公益社団法人岩手県猟友会

よもやま話

狩猟1年生のひとりごと

山田猟友会会員 山形勇彦

 私は、平成18年春、仕事の関係で北海道から岩手県へ転勤してきました。以前から狩猟については興味がありましたが仕事上、転勤が多く「犬」の管理ができないということで狩猟免許を取得することなく半ば諦めていました。

 ある時、「山田猟友会」の存在を知り、会長はじめ皆さんの楽しい思い出話を聞いているうちに狩猟の世界へ入ることに決しました。昨年講習会に参加し念願の狩猟免許を取得し「狩猟1年生」に40代半ばでなりました。

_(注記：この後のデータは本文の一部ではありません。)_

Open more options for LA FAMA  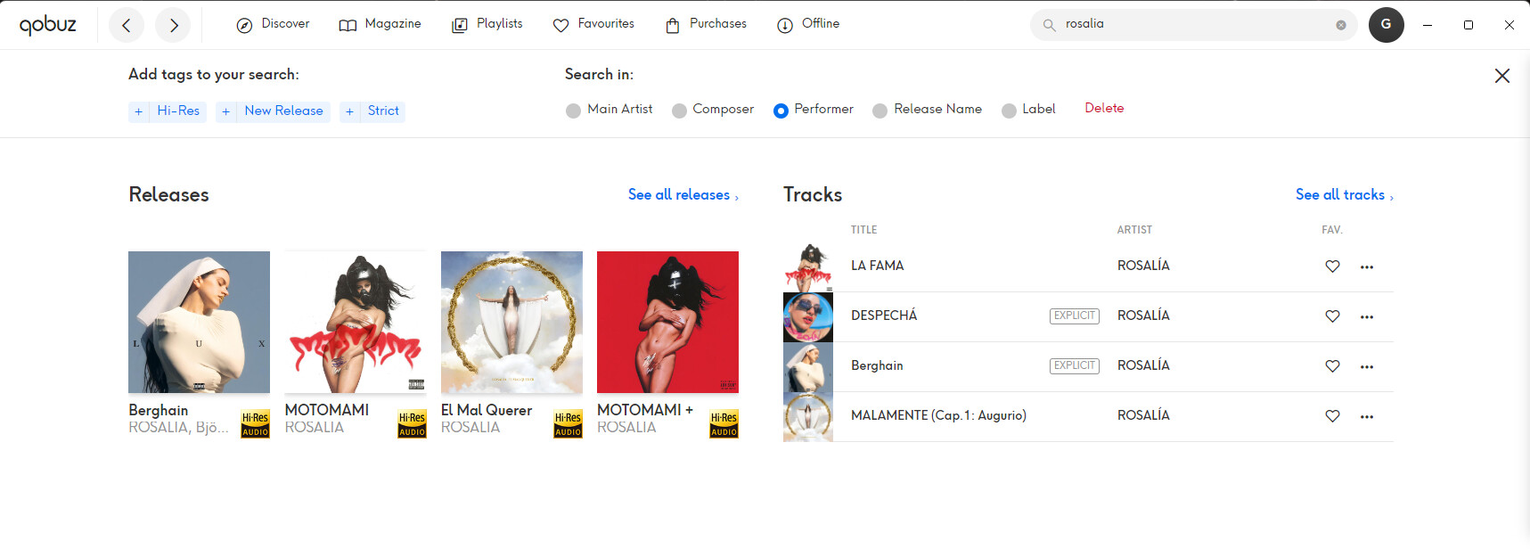coord(1367,266)
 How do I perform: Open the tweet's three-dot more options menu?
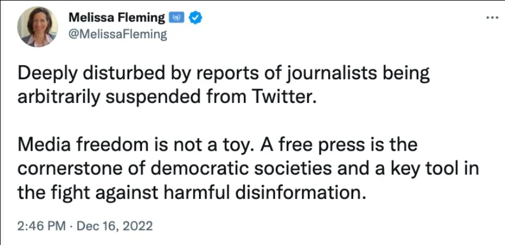pyautogui.click(x=491, y=18)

 初猟の前日には、子供の頃の遠足前夜のように興奮してなかなか眠れませんでした。この体験を皆さんにも聞いてみたら同じような経験をしていることを確認しました。考えてみればそれだけ満足度の高い趣味であることを改めて認識しました。

 11月半ばから2月末にかけて日曜日の度に、約2時間かけて猟場へ移動します。その車中でベテランの方の成功談や失敗談を聞き今日のシカ猟へ期待感がふくらんでいくことを自分の中で感じました。現場へ近づくにつれて山の周りの足跡調査を行い本日のシカ猟開始となります。猟に先立ち綿密に計画及び注意事項が各員に伝えられます。その際、自分は初心者ということもあり先輩とともに持ち場に付かせていただきました。はじめのうち持ち場について、サァ来いとばかり気合いをいれていましたがシカが近くにまで来ても気配を覚えられ、結果、突然シカが現れ、疾風のように去っていき撃てるタイミングを失することが何度かありました。反省会などで気配を感じる能力を身につけなさいと指導されましたが、よく理解することができませんでした。大切さを実感するまでは、多くの月日を要しました。

 焦りと期待感が交差する中で、チャンスは猟期最後の日に音もなく訪れました。家を出発し「今日も1発も撃てないのかな」 と思いつつ猟場へ向かいました。最後の日ということもあり持ち場の周囲の確認を自分なりに綿密に行い、シカの進入してくると思われる方向に銃を構え、身動 きせず獲物の出現を待ちました。静けさのなかで、何かが近づいてきている「気配」を感じ、ゆっくりと後ろを確認してみると、シカが数頭山の峰にいて、こちらの方向を確認している様子が伺えました。動かないで様子を見守っていると、約10頭ほどの群れであることが確認できました。その群れが驚いたことにこち らへゆっくりと確実にこちらへ向かってくるではないですか。気持ちは最高潮に興奮していることが自分でもわかりました。ゆっくりと2発の弾を上下へ装填 し、前から指導されたことを思いだし周囲に残りの弾を並べ落ち着いてもう一度周囲を確認し、安全な方向にシカが進入してくることを待ちました。気配に気づかれないよう意識してゆっくりとした動作に心がけ銃を構えました。群れの先頭のシカの前足の付け根付近に狙いをつけました。まだシカはこちらの存在に気づ いていない様子で近づいてきました。そのとき1発を発射、続いて2発目をその後ろのシカに続けて発射しました。シカは一瞬転んだような感じで倒れました が、すかさず立ち上がりその場を立ち去りました。「外れた」と思い間髪を入れず更に弾を2発詰めて、逃げ去る方向に更に発射しました。その後シカが周囲からいなくなり、付近へ報告したのち、戦果の確認を行いました。血の跡をたどっていくと1頭が木の陰に倒れていました「やった」興奮は最高潮になりました。 確認すると心臓のところにヒットしていました。気を取り直しさらに別の血の跡があったのでたどっていくと、もう1頭が約100メートル先に倒れていまし た。2頭をゲット、結果、参加会員の全員から祝福を受けました。回収し解体している間は時間の経過を意識することは全くありませんでした。また、その夜の反省会は大いに盛り上がったことを今でも鮮明に覚えています。

 最後に猟友会の皆さんの指導を忠実に守った結果、「シカ猟1年生」でも、最後の日に獲物をゲットすることができたことに対して、猟友会各位へ改めて感謝するとともに、今後も狩猟者としての社会的責務及び関係法令の遵守を肝に銘じ末永く狩猟を行っていきたいと考えています。今後も岩手県猟友会会員各位の御支援、御協力を切にお願いするとともに、会の発展のために微力ながら貢献したいと考えています。